(YOUR OBJECTIVE): Copy out, line for line, the part of the items below that opens with the line containing "Sort files by 类型 column header" and closes with the line containing "The image size", both included. Reproduce only those lines.

(MATERIAL TO PROCESS):
+---+

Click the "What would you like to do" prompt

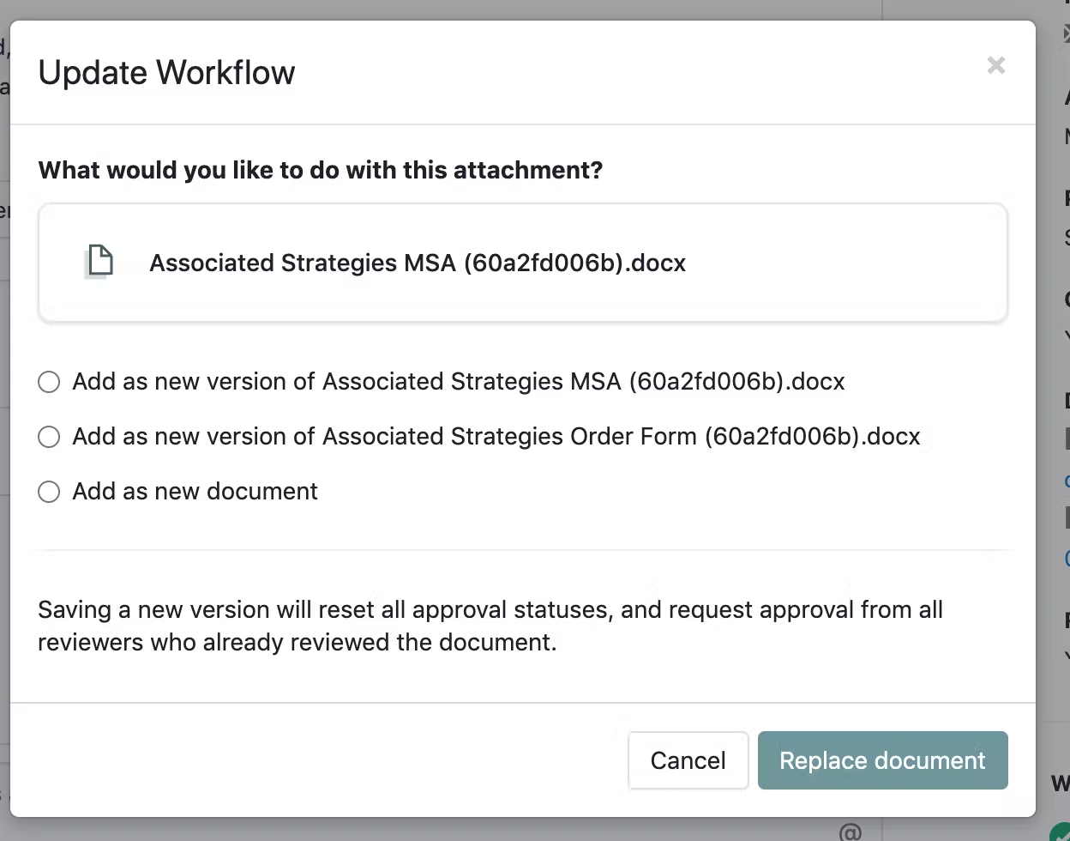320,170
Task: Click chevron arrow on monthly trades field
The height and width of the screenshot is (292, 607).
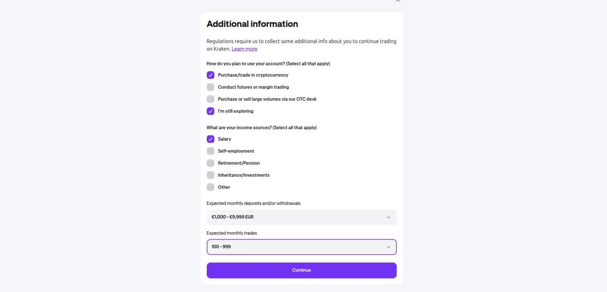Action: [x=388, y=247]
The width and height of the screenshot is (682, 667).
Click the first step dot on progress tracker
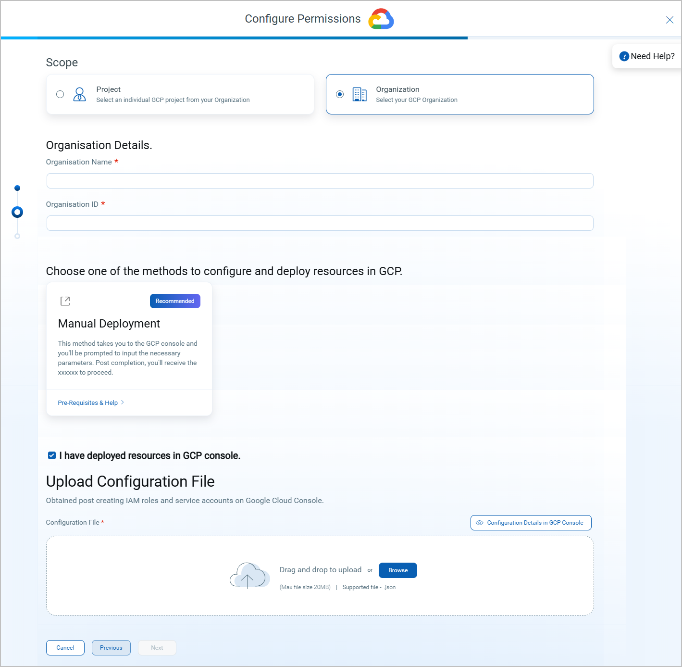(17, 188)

+---+

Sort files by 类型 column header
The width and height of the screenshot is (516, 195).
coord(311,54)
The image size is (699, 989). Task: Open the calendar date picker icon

+---+

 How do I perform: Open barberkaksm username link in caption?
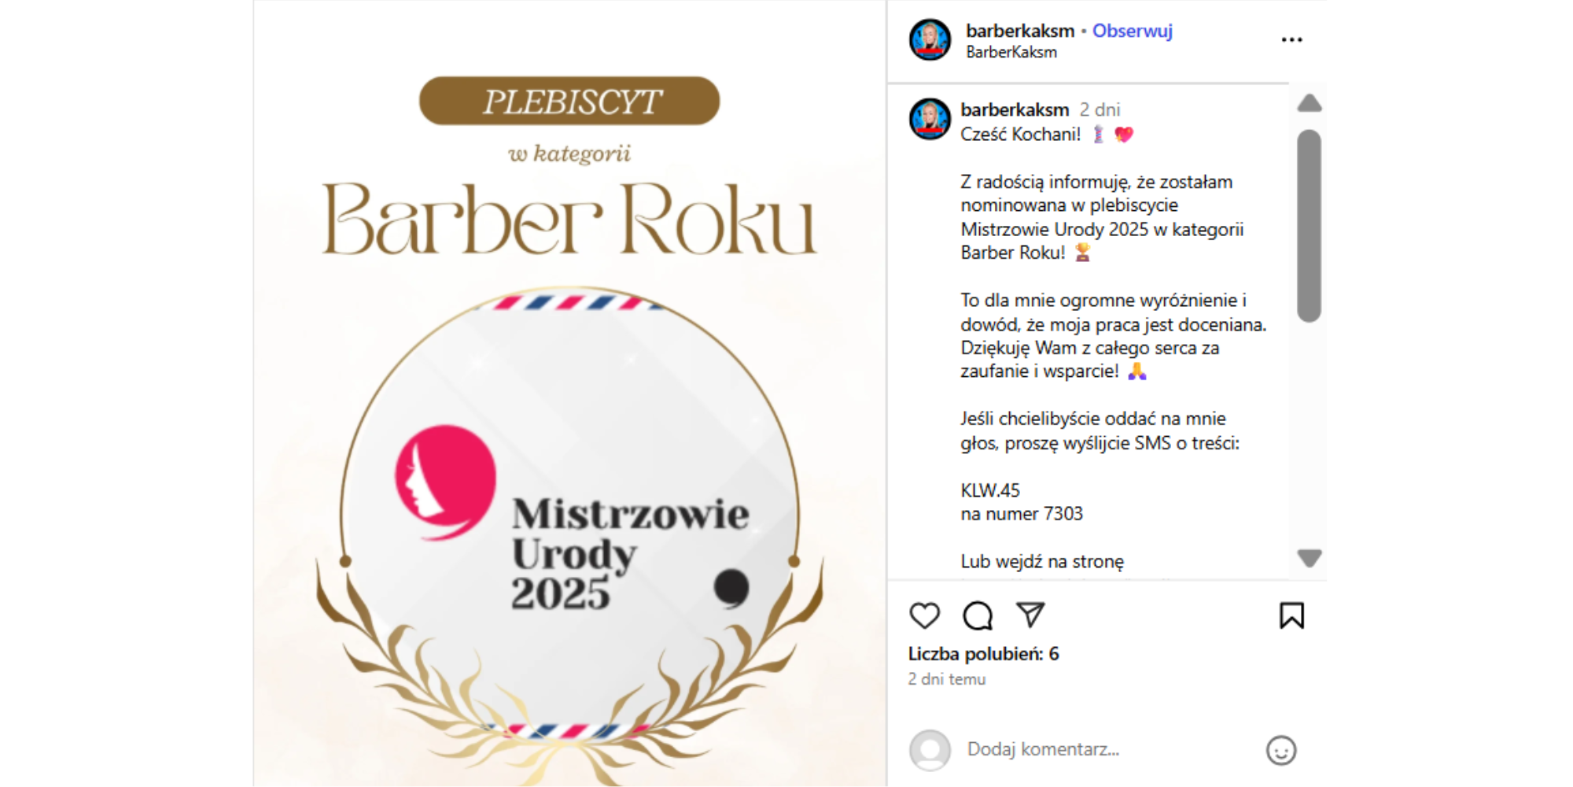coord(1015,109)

+---+

(EXERCISE RESULT):
Sort files by 类型 column header
The width and height of the screenshot is (516, 195).
coord(311,54)
The image size is (699, 989). Task: Open the calendar date picker icon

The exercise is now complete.